What is expected
Output the records that follow exactly as they are written.
[[ Records shown, beginning ]]
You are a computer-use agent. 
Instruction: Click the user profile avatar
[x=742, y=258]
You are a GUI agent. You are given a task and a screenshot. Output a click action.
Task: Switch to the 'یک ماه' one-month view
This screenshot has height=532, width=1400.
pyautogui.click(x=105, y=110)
[[ Records shown, end ]]
Result of this exercise
You are a computer-use agent. 
Instruction: Click the user profile avatar
[x=742, y=258]
You are a GUI agent. You are given a task and a screenshot. Output a click action.
Task: Switch to the 'یک ماه' one-month view
This screenshot has height=532, width=1400.
pyautogui.click(x=105, y=110)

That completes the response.